> _Goal_
Repeat verbatim the lines of the listing that begin with the line containing "Given: Click the Grok explain-post icon" and continue through the line containing "Looking at the screenshot, I should click(38, 86).", with both of those lines included.

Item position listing
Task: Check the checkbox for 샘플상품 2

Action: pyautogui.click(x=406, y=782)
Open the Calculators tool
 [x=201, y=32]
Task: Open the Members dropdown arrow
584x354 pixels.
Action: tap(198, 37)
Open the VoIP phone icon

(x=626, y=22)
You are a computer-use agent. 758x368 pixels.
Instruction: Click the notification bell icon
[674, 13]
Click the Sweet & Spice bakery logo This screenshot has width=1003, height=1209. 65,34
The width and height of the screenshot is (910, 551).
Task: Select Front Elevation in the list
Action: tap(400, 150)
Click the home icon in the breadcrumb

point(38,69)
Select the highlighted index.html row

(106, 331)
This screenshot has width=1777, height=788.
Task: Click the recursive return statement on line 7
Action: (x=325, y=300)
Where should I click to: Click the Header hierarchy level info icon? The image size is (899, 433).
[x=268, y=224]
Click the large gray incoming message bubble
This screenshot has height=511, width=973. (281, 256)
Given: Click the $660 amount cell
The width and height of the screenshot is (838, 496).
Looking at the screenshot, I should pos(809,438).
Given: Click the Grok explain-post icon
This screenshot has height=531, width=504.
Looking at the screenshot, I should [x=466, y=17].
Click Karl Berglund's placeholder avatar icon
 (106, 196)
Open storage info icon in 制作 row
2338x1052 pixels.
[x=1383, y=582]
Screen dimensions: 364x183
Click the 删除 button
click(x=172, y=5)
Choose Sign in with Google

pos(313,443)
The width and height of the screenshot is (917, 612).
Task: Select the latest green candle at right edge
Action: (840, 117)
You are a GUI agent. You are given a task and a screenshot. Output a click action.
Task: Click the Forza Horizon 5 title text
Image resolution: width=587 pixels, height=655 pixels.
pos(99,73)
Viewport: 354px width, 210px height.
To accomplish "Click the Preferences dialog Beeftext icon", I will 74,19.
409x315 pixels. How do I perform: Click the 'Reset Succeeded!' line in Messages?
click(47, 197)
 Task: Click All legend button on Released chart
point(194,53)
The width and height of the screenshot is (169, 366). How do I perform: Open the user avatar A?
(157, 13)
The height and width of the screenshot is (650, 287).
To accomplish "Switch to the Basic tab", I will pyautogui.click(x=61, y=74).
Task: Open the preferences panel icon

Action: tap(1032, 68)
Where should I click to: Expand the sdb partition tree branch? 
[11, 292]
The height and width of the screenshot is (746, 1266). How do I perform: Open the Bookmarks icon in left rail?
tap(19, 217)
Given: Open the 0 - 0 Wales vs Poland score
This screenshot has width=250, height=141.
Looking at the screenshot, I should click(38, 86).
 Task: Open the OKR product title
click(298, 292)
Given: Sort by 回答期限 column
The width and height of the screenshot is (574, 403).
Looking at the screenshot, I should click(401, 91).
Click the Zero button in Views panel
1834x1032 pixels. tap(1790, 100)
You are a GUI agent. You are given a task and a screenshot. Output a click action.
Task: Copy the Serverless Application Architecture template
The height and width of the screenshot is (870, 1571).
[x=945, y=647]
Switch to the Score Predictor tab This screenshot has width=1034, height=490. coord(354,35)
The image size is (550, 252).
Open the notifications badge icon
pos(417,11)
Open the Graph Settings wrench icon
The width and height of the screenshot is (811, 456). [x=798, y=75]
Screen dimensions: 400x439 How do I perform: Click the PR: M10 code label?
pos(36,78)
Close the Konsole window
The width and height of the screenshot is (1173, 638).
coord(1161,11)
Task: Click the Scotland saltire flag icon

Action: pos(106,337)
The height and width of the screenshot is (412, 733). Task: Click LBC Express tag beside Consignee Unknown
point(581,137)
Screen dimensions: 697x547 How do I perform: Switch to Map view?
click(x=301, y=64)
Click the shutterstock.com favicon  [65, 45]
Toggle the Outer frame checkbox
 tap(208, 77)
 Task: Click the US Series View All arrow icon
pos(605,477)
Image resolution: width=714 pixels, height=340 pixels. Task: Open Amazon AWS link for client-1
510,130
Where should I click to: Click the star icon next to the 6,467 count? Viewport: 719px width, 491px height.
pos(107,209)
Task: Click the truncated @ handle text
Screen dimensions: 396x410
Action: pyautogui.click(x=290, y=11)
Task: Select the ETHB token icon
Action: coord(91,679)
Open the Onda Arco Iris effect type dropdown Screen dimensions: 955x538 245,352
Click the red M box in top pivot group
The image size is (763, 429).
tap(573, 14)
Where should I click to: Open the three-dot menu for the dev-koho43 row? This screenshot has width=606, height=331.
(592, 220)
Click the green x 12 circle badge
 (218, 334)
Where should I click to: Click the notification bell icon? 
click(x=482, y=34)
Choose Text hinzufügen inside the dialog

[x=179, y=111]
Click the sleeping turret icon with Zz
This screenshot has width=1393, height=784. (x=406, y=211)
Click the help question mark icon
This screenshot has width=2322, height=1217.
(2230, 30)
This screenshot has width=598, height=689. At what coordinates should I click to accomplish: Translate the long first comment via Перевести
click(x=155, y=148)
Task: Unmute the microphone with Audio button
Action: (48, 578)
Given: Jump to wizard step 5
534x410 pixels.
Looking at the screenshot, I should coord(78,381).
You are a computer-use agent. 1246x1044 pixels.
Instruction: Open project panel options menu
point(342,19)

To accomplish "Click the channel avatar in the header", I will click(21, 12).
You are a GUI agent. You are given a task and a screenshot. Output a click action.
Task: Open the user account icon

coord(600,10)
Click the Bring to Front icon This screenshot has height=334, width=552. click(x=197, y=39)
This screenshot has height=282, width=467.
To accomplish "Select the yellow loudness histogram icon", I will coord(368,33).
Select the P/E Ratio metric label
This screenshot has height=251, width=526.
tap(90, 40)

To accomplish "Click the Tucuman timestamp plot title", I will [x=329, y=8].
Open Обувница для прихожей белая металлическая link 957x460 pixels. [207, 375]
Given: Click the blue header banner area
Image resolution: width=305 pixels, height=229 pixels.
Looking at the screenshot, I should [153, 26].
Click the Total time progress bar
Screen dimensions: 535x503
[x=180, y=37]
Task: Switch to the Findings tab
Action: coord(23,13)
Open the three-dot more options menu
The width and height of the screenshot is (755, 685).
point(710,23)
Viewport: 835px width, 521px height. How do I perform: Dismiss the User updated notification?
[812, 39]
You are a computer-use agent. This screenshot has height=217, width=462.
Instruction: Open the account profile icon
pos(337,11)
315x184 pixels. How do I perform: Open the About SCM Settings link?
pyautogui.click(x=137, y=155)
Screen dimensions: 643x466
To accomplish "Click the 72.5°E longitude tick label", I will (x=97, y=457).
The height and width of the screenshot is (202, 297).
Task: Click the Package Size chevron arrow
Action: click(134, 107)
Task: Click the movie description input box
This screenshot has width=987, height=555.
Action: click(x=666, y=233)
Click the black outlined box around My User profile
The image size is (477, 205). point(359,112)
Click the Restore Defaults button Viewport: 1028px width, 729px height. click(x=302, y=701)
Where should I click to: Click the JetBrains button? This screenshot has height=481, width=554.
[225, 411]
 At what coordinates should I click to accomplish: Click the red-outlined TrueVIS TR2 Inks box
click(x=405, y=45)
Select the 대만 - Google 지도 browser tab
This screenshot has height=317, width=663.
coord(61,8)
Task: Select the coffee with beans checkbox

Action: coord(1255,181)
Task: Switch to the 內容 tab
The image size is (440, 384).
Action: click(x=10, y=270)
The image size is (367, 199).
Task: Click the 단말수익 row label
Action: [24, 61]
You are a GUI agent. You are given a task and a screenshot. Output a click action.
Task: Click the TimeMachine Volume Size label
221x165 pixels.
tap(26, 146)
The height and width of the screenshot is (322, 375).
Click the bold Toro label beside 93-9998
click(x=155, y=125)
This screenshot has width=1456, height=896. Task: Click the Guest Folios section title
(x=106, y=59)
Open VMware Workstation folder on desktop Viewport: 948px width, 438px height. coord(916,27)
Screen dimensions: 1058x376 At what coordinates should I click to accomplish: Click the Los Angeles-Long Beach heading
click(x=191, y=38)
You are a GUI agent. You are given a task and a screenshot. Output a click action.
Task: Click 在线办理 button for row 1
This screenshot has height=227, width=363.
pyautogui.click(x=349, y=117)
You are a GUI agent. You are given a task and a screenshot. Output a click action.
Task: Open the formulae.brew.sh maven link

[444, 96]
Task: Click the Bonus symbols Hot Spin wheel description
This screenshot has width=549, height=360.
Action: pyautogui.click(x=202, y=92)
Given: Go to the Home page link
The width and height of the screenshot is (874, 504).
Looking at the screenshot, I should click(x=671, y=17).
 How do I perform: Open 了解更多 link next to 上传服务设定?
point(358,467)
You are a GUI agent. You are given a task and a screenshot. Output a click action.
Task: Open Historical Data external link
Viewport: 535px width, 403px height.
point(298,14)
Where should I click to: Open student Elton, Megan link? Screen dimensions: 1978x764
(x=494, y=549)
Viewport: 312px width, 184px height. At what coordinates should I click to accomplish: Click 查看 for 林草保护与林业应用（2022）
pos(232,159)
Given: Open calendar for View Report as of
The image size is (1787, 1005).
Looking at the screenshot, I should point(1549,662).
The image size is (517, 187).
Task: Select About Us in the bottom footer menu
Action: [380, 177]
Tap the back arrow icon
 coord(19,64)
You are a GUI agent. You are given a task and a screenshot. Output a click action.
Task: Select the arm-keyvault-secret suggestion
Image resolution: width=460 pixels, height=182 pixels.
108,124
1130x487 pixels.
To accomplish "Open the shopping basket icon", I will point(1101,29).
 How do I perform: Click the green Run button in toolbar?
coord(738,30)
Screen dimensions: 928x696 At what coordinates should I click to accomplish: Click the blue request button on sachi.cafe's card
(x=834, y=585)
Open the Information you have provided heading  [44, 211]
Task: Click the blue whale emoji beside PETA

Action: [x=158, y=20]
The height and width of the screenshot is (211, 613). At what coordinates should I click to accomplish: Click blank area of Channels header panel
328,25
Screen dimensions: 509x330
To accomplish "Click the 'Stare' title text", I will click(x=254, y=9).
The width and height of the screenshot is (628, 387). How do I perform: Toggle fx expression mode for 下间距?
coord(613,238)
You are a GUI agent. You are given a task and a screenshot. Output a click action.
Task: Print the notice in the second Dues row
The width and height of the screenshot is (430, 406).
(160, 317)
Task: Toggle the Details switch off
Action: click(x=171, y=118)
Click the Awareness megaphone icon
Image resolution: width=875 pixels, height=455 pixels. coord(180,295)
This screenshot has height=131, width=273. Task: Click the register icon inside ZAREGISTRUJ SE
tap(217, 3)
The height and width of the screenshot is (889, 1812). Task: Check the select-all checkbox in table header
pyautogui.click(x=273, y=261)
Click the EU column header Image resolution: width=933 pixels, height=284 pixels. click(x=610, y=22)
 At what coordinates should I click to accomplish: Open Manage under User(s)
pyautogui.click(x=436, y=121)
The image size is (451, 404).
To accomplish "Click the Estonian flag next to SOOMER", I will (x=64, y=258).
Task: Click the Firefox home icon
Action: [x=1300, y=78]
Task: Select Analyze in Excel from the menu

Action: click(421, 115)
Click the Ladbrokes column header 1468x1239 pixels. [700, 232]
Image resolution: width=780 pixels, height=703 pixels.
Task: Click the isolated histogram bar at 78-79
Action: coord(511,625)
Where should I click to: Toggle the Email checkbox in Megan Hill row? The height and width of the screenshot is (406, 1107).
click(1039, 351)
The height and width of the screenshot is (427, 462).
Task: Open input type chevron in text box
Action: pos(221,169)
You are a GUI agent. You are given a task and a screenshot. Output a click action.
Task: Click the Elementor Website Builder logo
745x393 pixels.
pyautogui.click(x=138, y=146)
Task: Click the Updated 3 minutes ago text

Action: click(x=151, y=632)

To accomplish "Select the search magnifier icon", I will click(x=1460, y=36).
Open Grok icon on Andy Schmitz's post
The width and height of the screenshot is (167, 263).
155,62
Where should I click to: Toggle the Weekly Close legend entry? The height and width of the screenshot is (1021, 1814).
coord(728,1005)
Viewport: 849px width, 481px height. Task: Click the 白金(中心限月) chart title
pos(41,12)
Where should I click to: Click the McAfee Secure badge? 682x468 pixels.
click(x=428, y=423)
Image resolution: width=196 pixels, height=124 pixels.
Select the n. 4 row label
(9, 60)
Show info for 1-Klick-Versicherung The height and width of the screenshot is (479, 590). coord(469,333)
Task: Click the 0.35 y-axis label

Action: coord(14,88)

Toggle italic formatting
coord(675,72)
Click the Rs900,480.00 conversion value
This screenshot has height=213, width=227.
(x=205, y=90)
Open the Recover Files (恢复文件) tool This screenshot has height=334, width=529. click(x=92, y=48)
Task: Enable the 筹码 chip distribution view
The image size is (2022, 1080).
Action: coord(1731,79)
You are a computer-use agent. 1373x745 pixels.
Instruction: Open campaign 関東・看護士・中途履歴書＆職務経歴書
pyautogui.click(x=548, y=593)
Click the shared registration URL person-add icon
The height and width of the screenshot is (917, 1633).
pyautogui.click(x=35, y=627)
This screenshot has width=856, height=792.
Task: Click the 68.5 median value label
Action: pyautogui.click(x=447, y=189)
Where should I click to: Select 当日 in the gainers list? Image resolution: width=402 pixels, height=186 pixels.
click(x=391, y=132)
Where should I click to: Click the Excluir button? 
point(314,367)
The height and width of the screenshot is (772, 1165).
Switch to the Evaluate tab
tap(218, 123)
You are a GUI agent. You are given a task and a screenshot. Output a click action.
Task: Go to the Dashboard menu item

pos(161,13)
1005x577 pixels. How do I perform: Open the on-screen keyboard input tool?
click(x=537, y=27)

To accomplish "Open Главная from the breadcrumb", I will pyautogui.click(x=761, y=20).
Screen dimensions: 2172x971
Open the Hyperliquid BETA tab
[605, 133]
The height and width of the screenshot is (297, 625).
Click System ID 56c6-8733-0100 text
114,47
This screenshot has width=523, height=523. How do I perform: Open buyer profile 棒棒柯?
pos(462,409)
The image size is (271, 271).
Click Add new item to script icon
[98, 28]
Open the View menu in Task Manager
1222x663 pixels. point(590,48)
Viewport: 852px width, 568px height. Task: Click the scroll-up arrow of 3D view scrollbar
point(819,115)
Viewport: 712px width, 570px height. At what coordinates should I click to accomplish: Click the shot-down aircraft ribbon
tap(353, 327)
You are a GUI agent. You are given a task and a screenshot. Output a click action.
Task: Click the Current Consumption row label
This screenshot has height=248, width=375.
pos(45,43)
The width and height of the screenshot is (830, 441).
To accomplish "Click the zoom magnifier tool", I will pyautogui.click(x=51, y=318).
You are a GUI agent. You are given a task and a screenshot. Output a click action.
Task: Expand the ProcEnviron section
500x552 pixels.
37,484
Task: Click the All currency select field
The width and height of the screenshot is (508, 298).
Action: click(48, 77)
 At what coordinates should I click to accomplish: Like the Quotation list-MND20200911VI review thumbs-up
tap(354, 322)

> _Right answer_
Given: Click the Grok explain-post icon
This screenshot has height=531, width=504.
Looking at the screenshot, I should [x=466, y=17].
Click Karl Berglund's placeholder avatar icon
 (106, 196)
Open storage info icon in 制作 row
2338x1052 pixels.
[x=1383, y=582]
Screen dimensions: 364x183
Click the 删除 button
click(x=172, y=5)
Choose Sign in with Google

pos(313,443)
The width and height of the screenshot is (917, 612).
Task: Select the latest green candle at right edge
Action: (840, 117)
You are a GUI agent. You are given a task and a screenshot. Output a click action.
Task: Click the Forza Horizon 5 title text
Image resolution: width=587 pixels, height=655 pixels.
pos(99,73)
Viewport: 354px width, 210px height.
To accomplish "Click the Preferences dialog Beeftext icon", I will 74,19.
409x315 pixels. How do I perform: Click the 'Reset Succeeded!' line in Messages?
click(47, 197)
 Task: Click All legend button on Released chart
point(194,53)
The width and height of the screenshot is (169, 366). How do I perform: Open the user avatar A?
(157, 13)
The height and width of the screenshot is (650, 287).
To accomplish "Switch to the Basic tab", I will pyautogui.click(x=61, y=74).
Task: Open the preferences panel icon

Action: tap(1032, 68)
Where should I click to: Expand the sdb partition tree branch? 
[11, 292]
The height and width of the screenshot is (746, 1266). How do I perform: Open the Bookmarks icon in left rail?
tap(19, 217)
Given: Open the 0 - 0 Wales vs Poland score
This screenshot has width=250, height=141.
Looking at the screenshot, I should click(38, 86).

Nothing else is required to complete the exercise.